[Requirements]
a: In the LFSR passage below, translate this sentence into Spanish: "However, with only 4 inputs, it only guesses 42% correct, even for the same sequence."
b: Answer these questions using the LFSR passage below, one answer per line:
(i) What value is assigned to tolerance before the training loop?
(ii) What value of i is printed after training finishes?
(iii) What number is output by the test on the slice yyy[4:16]?
c: Carry on the LFSR passage below, picking up right after its final line.

So by training on the total LFSR sequence, it's able to get the entire LFSR sequence for any initialization

yy, xx = LFSR(np.array([1,1,1,1]).reshape((4,1)))
yy = yy[0:4]
xx = xx[0:4,]
nn1 = NN(xx,yy,4,10)
tolerance = 10e-5
loss = 100
i = 1
yprime = np.zeros(np.shape(yy))

while loss>tolerance:
    out = nn1.feedforward()
    loss = np.mean(np.square(yy - out))
    i+=1
    nn1.Train(xx, yy)
print(np.round(out,0)==yy)
print(loss)
print(i)

[[ True]
 [ True]
 [ True]
 [ True]]
9.987359371529119e-05
913

yyy, xxx = LFSR(np.array([1,1,1,1]).reshape((4,1)))
yyy = yyy[4:16]
xxx = xxx[4:16,]
np.sum(np.round(nn1.Test(xxx))==yyy)/np.shape(yyy)[0]

0.4166666666666667

However, with only 4 inputs, it only guesses 42% correct, even for the same sequence. At the global scale, that leads to:

#Let's test against all possible LFSR orders
yy, xx = LFSR(np.array([1,1,1,1]).reshape((4,1)))

[Data rows]
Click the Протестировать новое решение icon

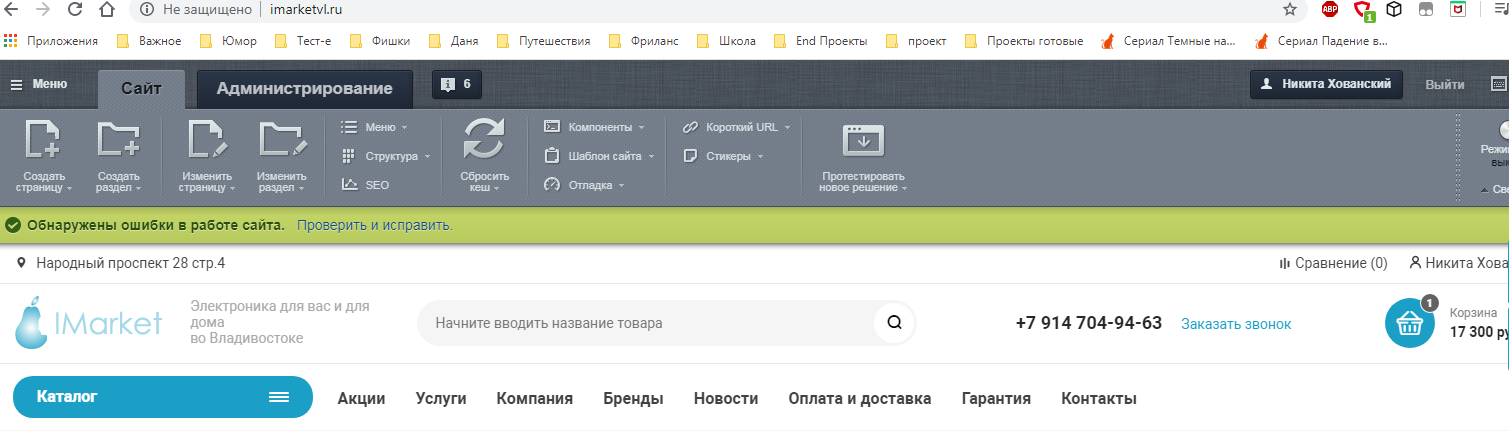[x=862, y=141]
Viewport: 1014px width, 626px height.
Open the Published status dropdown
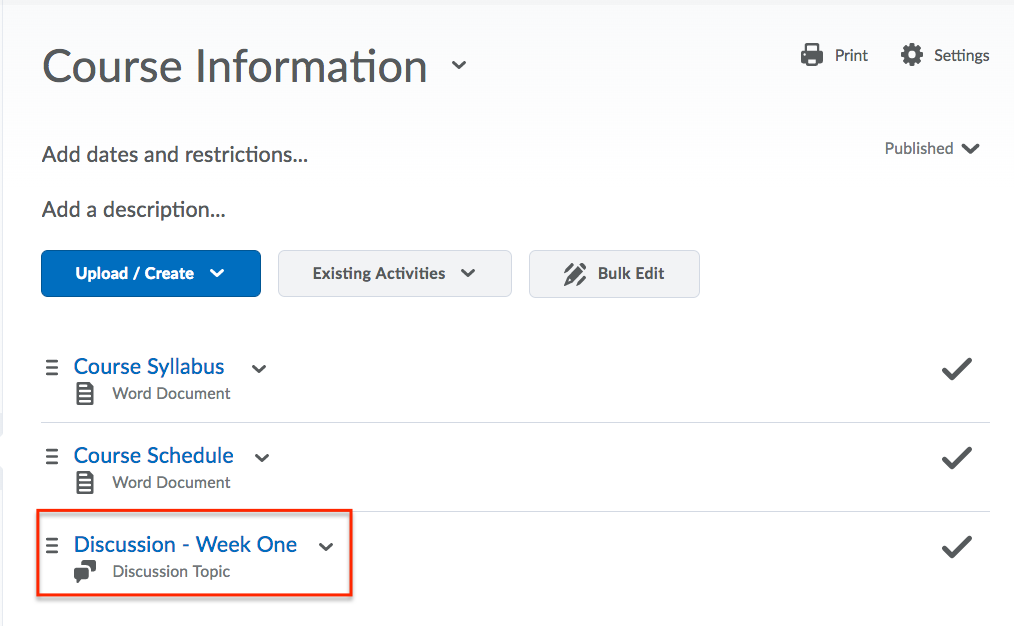coord(931,149)
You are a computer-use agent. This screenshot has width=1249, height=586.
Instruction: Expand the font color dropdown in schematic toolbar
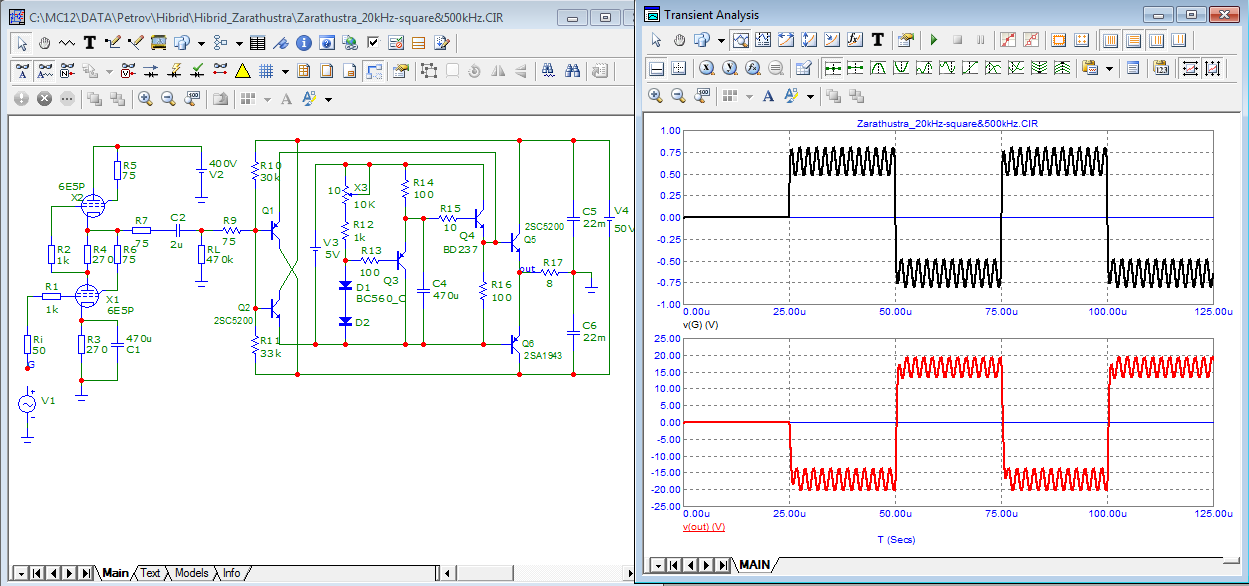(328, 100)
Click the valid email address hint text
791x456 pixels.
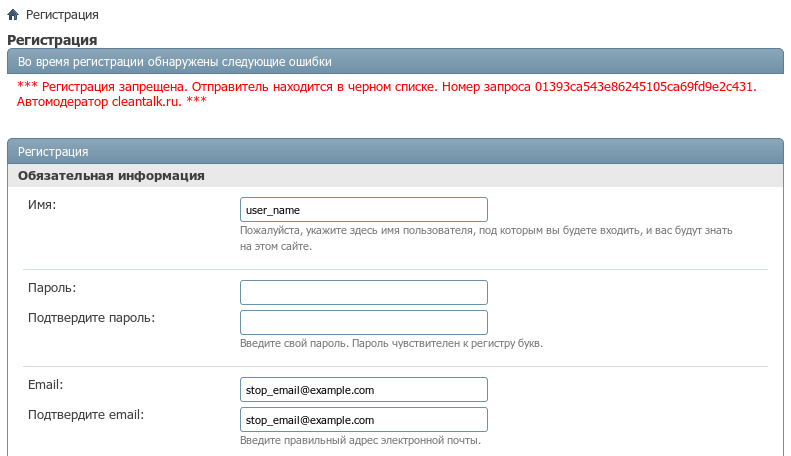point(360,440)
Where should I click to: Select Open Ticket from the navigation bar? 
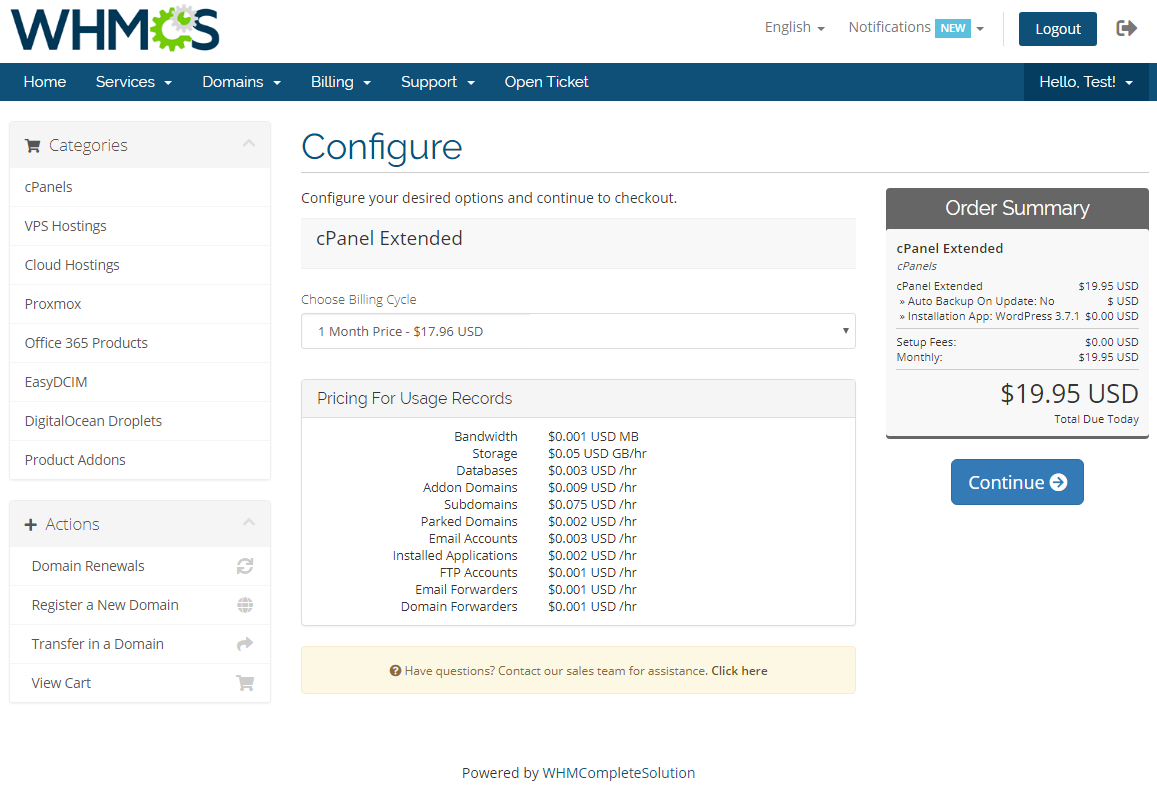[x=546, y=81]
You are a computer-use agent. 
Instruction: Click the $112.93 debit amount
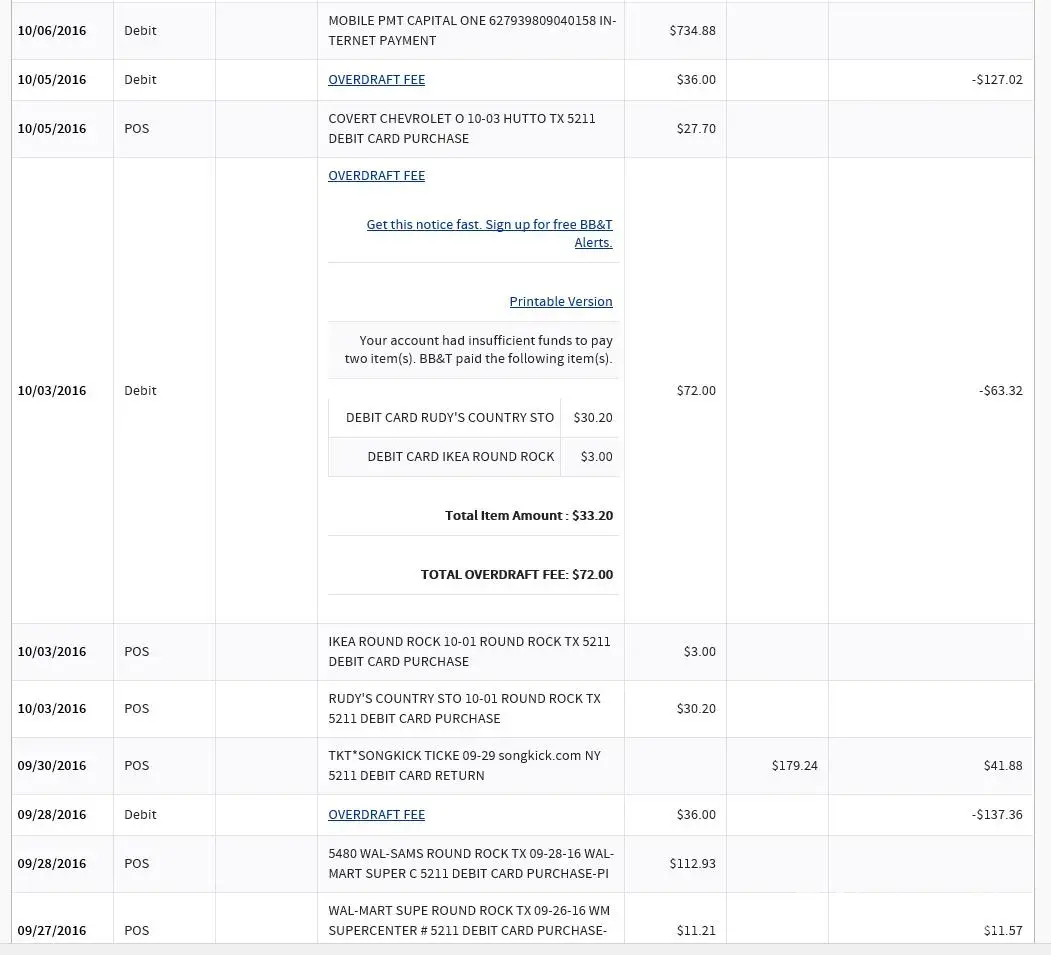(692, 864)
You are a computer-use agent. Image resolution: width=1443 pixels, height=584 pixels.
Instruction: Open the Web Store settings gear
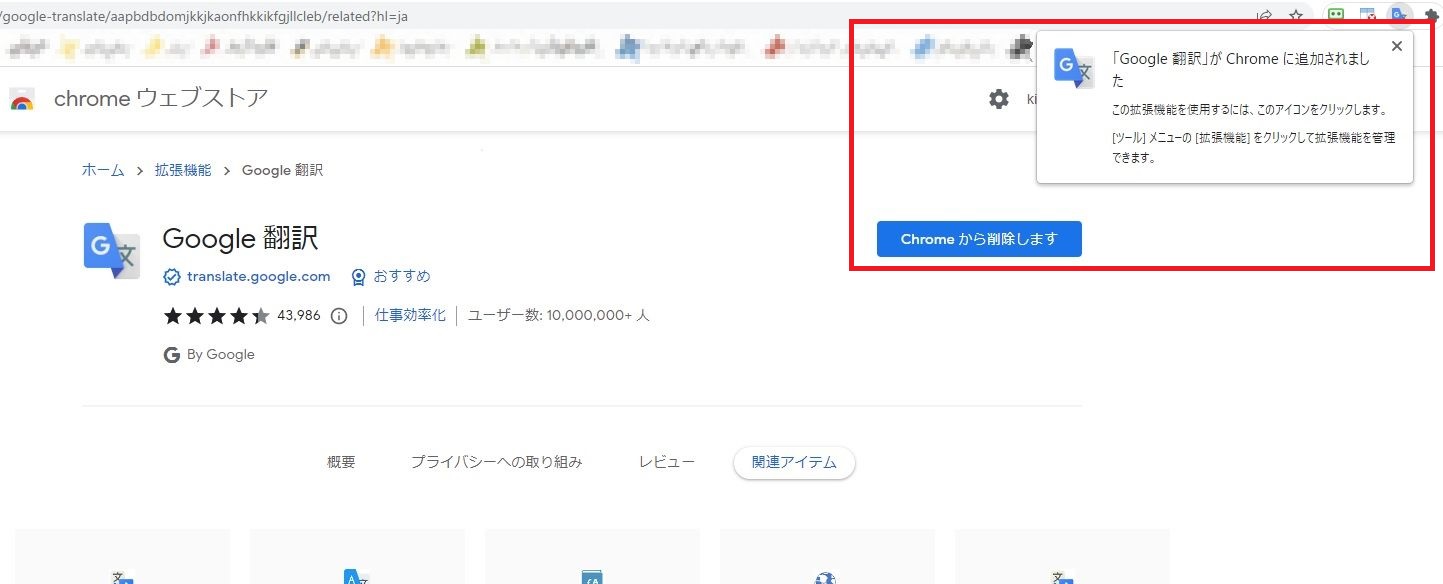tap(998, 99)
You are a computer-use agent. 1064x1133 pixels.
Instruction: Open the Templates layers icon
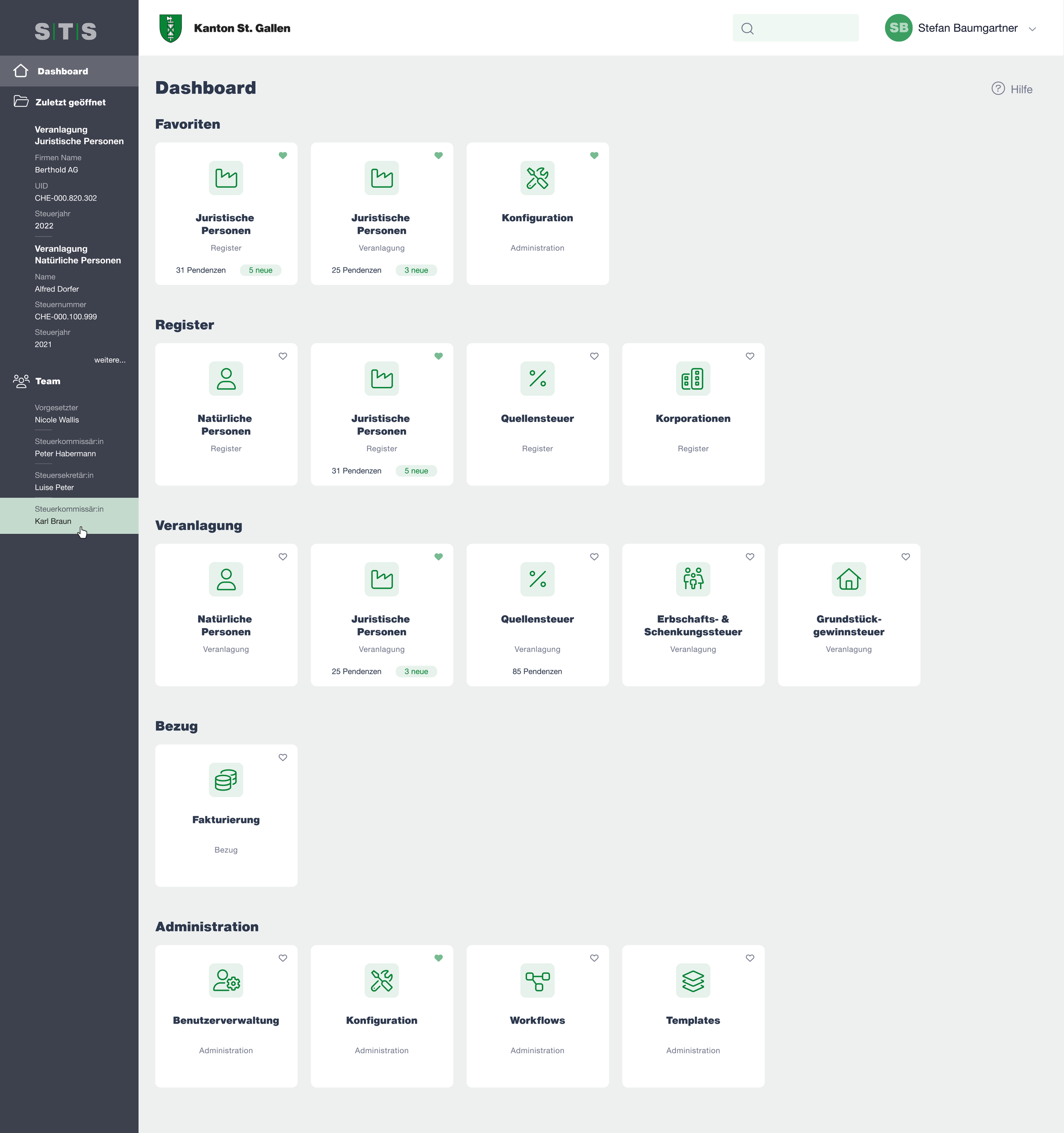[x=692, y=980]
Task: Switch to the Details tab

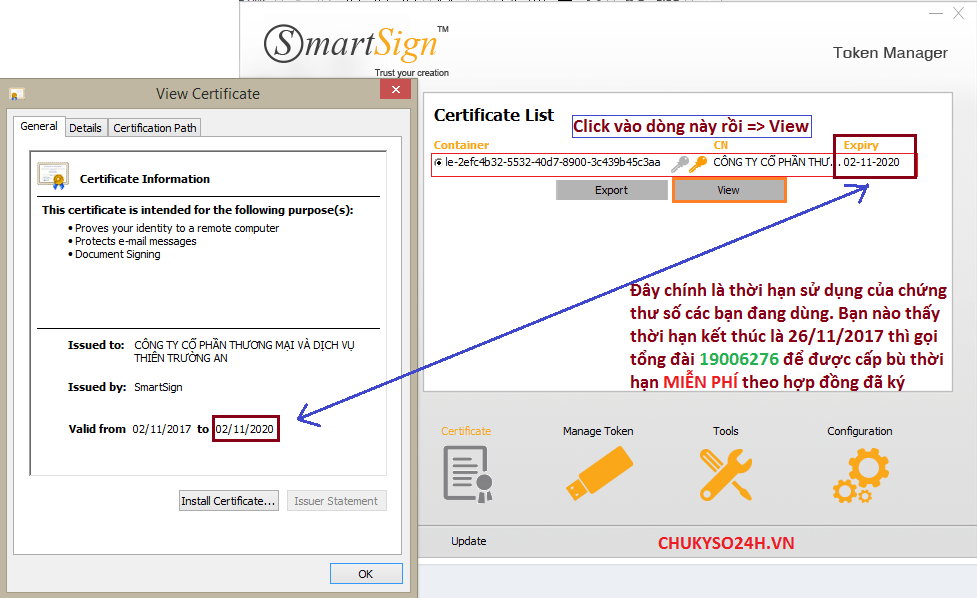Action: click(x=85, y=128)
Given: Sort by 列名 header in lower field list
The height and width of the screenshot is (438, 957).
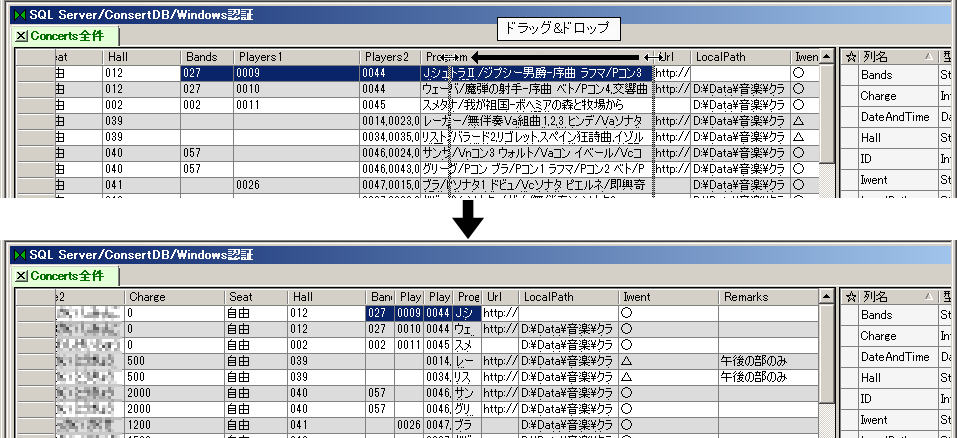Looking at the screenshot, I should pos(890,297).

[Expected outputs]
a: Sin embargo, con solo 4 entradas, solo acierta el 42 %, incluso para la misma secuencia.

b:
(i) 10e-5
(ii) 913
(iii) 0.4166666666666667

c:
correct = 0
total = 0
for i in range(1,15):
    yyy, xxx = LFSR(xx[i].reshape((4,1)))
    test_out = np.round(nn1.Test(xxx))
    #print(np.hstack((test_out,yyy)))
    correct += sum(test_out==yyy).item()
    total += test_out.shape[0]
print(correct/total)

0.53125

We thus can see how many it gets correct as a function of how many inputs we give it:

rate = []
for j in range(1,16):
    #print(j)
    y, x = LFSR(np.array([1,0,0,0]).reshape((4,1)))
    ytrain = y[0:j]
    xtrain = x[0:j,]
    xtest = x[j:,]
    ytest = y[j:,]
    #Initialize the new neural net
    nniters = NN(xtrain,ytrain,4,10)
    tolerance = 10e-4
    loss = 100
    #Train the neural net
    while loss>tolerance:
        out = nniters.feedforward()
        #print(out)
        loss = np.mean(np.square(ytrain - out))
        i+=1
        nniters.Train(xtrain, ytrain)
    test_out = np.round(nniters.Test(xtest))
    temp = sum((test_out==ytest))
    temp = temp/ytest.shape[0]
    #print(ytest.shape[0])
    rate.append(temp)
    #print(test_out)

%matplotlib inline
from matplotlib import pyplot as plt
x = np.linspace(1,15,15)
plt.plot(x,rate)
plt.ylabel('Percent Correct')
plt.xlabel('Size of Test Data')

Text(0.5, 0, 'Size of Test Data')